(Records from a data source)
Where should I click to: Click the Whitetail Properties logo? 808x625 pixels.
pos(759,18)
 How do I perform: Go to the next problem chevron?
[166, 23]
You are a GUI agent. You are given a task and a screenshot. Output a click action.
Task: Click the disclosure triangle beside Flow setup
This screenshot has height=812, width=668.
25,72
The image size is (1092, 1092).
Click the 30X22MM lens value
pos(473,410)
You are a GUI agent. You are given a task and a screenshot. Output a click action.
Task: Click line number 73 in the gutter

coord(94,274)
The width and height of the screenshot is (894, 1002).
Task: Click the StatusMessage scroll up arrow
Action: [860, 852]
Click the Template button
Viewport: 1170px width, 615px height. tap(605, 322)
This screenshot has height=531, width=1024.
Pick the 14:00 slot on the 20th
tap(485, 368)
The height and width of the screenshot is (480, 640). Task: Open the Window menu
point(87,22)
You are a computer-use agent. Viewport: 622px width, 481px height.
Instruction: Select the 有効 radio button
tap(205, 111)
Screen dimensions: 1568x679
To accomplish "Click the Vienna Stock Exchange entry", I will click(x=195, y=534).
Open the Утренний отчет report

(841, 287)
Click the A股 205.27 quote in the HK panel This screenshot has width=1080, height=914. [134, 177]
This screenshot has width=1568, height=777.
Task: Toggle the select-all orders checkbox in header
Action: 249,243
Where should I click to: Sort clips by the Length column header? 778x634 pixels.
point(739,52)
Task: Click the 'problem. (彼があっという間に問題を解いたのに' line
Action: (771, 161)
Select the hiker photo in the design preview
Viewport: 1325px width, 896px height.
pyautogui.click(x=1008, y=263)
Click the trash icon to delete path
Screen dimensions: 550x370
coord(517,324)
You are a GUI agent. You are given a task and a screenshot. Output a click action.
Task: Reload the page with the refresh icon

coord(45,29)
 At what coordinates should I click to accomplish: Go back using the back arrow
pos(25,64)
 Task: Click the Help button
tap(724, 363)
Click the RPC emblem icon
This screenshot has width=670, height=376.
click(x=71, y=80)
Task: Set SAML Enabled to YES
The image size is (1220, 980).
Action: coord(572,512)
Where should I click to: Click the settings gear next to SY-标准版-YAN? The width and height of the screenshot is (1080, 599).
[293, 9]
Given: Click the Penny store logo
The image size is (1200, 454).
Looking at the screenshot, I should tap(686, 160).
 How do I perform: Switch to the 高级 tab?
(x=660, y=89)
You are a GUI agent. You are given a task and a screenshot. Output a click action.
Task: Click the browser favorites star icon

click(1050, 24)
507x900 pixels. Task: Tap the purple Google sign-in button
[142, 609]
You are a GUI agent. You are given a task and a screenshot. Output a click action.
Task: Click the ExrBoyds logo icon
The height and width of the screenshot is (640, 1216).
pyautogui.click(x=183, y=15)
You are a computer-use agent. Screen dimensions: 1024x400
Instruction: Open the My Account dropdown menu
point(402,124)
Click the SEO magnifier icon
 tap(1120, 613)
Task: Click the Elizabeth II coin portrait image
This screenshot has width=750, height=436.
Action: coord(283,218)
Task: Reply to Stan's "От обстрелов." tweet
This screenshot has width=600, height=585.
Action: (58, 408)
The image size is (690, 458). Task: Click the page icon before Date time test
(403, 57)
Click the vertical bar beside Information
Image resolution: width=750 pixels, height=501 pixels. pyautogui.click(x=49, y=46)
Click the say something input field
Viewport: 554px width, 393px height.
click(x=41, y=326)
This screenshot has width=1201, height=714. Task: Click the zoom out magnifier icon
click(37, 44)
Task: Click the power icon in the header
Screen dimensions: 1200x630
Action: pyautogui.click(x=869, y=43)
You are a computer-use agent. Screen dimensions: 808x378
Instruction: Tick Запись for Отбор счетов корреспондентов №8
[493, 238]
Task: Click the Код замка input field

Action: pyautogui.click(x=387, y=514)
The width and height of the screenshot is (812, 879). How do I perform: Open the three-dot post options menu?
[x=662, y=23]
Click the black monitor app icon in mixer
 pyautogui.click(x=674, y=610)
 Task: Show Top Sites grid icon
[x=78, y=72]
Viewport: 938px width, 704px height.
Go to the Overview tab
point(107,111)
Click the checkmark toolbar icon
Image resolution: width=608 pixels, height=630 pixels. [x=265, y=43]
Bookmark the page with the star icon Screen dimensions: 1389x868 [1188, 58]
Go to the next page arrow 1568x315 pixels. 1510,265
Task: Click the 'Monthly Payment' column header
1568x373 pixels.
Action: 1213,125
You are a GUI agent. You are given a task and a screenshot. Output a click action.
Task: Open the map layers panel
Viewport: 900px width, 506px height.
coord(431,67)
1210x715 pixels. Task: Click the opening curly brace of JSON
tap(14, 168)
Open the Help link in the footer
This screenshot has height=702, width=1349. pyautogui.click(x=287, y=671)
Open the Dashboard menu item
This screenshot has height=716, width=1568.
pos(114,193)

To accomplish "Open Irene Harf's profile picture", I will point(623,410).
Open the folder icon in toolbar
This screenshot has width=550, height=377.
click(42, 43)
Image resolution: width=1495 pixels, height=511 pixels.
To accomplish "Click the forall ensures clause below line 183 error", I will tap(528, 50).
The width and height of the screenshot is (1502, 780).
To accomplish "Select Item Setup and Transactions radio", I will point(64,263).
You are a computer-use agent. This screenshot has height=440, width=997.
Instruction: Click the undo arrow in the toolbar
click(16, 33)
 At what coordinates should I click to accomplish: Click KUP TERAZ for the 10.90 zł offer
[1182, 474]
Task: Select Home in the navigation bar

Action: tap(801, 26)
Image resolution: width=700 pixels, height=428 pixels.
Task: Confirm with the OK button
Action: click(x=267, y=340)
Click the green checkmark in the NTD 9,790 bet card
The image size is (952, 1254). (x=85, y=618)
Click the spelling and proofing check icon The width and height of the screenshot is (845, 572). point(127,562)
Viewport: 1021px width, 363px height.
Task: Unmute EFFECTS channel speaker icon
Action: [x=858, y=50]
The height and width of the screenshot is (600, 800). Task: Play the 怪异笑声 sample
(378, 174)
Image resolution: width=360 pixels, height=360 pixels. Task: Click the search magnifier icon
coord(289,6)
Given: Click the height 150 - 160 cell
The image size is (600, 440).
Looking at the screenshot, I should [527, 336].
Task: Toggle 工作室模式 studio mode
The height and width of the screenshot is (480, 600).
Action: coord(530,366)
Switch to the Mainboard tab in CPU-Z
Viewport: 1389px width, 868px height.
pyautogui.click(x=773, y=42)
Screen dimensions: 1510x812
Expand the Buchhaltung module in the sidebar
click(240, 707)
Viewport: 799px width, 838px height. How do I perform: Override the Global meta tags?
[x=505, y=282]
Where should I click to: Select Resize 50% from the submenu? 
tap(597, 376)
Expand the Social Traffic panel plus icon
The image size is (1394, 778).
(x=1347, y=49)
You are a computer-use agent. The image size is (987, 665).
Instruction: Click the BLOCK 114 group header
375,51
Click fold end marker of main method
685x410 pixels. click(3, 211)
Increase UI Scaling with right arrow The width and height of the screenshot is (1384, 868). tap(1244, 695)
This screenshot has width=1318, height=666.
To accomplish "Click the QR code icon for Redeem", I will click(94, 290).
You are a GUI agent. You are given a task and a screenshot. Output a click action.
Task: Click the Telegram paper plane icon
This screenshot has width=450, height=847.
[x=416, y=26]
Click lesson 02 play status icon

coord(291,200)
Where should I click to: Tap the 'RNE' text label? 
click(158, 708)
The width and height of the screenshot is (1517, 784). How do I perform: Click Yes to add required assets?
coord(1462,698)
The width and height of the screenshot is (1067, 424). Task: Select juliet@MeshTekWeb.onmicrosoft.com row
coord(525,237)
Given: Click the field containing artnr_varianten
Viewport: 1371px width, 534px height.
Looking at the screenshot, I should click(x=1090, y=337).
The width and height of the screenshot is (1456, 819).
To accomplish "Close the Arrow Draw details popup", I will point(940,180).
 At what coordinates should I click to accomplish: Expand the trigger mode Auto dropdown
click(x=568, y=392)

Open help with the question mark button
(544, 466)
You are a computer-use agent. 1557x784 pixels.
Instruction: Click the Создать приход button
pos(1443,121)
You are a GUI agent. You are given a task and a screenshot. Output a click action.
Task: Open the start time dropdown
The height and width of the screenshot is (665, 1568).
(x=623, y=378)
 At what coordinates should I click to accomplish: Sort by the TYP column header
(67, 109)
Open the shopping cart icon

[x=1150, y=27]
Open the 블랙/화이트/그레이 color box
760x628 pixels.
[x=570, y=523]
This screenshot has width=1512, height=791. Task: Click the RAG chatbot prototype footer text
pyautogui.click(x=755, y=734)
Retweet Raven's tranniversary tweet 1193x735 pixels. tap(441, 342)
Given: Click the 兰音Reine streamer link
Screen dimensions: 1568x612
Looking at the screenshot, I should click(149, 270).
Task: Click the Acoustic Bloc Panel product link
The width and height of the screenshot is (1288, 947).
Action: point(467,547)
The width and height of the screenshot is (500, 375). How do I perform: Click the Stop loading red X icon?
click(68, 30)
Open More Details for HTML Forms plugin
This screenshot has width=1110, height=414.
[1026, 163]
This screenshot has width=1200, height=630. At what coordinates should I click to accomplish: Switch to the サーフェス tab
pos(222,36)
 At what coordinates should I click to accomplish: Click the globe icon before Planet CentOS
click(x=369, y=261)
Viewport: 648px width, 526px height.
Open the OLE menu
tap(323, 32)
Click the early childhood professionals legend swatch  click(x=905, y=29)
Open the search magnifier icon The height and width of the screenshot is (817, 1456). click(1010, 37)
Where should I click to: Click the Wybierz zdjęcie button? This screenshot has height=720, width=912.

What you need to do =
Copy every line of the data above, beginning with the first and ending with the line that contains "This screenshot has height=531, width=1024.", and give nothing more.

Problem solution =
Where should I click to: Click the Whitetail Properties logo? 808x625 pixels.
pos(759,18)
 How do I perform: Go to the next problem chevron?
[166, 23]
You are a GUI agent. You are given a task and a screenshot. Output a click action.
Task: Click the disclosure triangle beside Flow setup
This screenshot has height=812, width=668.
25,72
The image size is (1092, 1092).
Click the 30X22MM lens value
pos(473,410)
You are a GUI agent. You are given a task and a screenshot. Output a click action.
Task: Click line number 73 in the gutter

coord(94,274)
The width and height of the screenshot is (894, 1002).
Task: Click the StatusMessage scroll up arrow
Action: [860, 852]
Click the Template button
Viewport: 1170px width, 615px height. tap(605, 322)
This screenshot has height=531, width=1024.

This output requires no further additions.